Comment 26 Everett Bennett 2009-07-22 14:32:35 UTC

Can you make any other recommendations for a 2-node cluster.
Can you review the attached cluster.conf and see if any other 'settings' may be of use?

I found this reference:

- http://www.mail-archive.com/linux-cluster@redhat.com/msg06573.html

Also, mounting the fs with the nodiratime option and setting:

        <dlm plock_ownership="1" plock_rate_limit="0"/>
        <gfs_controld plock_rate_limit="0"/>

in cluster.conf reduced rm -r time on the directory referenced below
from ~ 9 mins to ~ 5 mins.


Also, from dlm_controld man page, you have this setting to consider:

         <dlm>
           <lockspace name="foo" nodir="1">
             <master name="node01" weight="2"/>
             <master name="node02" weight="1"/>
           </lockspace>
         </dlm>

From your experiences, what could you suggest for other tuning considerations?

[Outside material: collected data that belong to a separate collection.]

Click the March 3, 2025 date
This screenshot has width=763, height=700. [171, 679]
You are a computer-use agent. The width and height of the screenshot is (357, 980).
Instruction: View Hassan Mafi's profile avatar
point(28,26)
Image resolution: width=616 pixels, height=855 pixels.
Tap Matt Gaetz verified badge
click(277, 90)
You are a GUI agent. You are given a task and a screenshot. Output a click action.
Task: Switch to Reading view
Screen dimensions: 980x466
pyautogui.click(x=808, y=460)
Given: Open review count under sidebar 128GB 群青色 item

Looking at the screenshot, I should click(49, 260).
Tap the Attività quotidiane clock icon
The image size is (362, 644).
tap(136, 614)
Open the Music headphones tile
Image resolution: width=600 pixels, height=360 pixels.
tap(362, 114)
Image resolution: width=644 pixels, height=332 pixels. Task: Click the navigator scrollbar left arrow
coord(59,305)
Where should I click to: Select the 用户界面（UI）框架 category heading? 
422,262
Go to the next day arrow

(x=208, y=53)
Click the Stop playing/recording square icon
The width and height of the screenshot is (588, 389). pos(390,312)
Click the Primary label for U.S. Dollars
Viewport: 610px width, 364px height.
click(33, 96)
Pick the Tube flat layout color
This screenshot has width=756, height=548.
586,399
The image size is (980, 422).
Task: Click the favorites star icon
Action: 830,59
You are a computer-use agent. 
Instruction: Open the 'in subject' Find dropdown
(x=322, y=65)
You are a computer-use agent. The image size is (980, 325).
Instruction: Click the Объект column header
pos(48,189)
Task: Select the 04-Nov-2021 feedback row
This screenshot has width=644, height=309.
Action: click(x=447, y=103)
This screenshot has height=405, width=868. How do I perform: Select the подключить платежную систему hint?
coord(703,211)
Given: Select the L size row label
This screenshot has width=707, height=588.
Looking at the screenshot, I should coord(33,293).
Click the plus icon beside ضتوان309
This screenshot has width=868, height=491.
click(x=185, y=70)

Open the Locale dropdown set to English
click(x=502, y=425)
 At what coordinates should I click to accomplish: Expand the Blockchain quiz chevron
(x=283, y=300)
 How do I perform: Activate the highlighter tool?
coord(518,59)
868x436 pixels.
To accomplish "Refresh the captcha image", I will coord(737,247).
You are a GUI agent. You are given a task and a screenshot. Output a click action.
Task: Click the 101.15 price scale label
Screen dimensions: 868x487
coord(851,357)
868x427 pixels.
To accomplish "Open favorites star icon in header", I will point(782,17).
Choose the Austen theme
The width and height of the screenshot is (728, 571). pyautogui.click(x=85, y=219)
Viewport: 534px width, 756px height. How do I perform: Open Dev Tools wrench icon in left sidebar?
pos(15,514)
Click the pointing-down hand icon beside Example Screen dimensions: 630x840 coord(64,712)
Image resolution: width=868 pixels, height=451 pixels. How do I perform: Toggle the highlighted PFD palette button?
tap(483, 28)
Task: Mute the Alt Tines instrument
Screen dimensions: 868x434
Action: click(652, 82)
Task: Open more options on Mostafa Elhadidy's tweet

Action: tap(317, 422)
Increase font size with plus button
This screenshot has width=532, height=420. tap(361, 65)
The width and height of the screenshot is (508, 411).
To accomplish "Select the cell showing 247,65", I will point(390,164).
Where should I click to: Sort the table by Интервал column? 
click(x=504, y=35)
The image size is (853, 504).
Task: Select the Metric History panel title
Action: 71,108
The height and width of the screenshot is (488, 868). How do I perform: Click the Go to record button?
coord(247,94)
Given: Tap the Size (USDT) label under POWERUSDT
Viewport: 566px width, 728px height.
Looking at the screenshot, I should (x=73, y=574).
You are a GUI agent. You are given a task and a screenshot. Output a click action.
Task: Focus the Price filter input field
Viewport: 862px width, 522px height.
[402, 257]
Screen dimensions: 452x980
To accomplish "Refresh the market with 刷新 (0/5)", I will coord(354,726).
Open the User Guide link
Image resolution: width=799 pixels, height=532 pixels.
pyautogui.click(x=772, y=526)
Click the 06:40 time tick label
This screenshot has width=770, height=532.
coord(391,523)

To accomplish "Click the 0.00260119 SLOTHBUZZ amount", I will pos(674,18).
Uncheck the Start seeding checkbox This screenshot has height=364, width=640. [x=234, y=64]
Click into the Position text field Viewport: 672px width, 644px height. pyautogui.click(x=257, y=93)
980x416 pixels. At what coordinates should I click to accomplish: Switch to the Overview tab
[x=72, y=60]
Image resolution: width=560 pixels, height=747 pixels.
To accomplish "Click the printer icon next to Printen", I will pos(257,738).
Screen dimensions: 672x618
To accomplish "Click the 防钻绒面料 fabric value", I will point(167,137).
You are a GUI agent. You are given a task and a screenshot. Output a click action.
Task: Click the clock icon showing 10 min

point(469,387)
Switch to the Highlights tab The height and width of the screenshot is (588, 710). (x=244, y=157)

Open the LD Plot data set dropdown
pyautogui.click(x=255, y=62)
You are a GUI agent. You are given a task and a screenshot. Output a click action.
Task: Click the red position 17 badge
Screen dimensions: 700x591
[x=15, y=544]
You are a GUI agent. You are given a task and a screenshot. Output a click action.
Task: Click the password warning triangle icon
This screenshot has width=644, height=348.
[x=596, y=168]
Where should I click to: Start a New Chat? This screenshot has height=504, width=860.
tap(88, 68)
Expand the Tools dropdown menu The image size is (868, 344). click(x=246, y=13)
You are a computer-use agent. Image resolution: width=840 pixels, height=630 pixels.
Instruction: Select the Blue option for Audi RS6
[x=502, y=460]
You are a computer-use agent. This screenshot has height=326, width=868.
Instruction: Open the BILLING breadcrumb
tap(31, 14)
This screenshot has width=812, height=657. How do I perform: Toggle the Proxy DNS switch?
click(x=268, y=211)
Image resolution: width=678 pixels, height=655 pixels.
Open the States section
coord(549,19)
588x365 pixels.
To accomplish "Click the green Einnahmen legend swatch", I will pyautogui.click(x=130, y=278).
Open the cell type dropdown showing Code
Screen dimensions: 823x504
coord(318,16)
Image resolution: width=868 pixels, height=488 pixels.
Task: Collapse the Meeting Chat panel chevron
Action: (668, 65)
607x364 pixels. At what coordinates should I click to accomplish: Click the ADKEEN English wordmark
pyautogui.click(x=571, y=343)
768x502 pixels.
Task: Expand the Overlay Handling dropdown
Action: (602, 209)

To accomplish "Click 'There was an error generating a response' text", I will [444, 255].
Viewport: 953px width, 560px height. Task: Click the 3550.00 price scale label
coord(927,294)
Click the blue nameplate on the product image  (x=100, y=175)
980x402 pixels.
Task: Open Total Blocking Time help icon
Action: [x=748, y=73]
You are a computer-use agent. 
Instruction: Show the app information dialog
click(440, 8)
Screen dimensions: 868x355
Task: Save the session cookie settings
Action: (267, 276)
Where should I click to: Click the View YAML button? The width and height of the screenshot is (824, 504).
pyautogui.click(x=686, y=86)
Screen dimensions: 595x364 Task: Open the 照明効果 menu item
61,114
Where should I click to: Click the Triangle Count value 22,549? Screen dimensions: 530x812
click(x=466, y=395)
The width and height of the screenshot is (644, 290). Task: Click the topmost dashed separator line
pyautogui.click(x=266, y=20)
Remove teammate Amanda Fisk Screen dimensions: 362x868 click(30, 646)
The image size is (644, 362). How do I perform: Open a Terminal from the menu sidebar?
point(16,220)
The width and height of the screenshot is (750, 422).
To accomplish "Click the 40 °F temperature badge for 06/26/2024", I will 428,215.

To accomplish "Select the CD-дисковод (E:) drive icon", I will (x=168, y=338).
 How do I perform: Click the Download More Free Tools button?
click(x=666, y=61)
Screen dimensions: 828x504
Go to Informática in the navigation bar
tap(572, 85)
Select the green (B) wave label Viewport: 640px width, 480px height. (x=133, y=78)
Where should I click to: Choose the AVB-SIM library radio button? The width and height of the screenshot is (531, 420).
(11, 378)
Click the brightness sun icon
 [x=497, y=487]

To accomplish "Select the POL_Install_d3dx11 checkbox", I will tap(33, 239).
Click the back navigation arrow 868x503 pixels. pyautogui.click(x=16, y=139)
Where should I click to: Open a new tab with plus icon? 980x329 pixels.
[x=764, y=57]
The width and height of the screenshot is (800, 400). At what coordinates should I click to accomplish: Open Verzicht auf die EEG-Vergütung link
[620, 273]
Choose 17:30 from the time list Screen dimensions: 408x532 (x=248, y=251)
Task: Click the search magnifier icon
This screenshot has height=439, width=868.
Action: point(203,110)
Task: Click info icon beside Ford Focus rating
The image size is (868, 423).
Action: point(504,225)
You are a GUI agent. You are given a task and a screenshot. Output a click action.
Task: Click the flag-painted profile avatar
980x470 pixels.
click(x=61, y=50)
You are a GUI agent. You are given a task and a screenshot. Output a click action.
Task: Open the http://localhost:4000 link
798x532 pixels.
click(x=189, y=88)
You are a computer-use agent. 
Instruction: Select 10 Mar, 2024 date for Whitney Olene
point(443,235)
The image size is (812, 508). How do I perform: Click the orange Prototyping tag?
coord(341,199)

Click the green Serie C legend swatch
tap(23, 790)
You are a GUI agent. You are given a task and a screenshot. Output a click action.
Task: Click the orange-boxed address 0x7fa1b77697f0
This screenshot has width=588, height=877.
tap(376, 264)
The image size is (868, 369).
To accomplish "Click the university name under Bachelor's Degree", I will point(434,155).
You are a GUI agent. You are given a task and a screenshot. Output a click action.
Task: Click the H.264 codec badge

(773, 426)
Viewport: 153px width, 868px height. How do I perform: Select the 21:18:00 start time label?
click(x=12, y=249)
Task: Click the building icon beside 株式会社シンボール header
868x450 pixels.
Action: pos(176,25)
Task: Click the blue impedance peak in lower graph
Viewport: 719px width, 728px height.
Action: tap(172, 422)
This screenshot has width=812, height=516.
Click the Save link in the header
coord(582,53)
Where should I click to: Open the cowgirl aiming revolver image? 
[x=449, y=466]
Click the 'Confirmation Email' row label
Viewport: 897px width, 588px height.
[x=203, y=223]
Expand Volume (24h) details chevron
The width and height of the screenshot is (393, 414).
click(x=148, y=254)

Comment 27 David Teigland 2009-07-22 15:44:11 UTC

gfs should always be mounted with noatime (nodiratime adds nothing more); atime hurts performance immensely.

The plock settings will have no effect on fs operations apart from file locking.

The dlm lockspace/master settings are for specialized configurations and can be ignored.  It was an area of research that never produced any general or practical results for users.

The attached cluster.conf looks fine (I can't really comment on the <rm> section), but I'd suggest a larger post_join_delay, perhaps 10 seconds, unless you've found a reason to keep it lower.

Comment 28 Lon Hohberger 2009-07-22 20:27:54 UTC


*** This bug has been marked as a duplicate of bug 474163 ***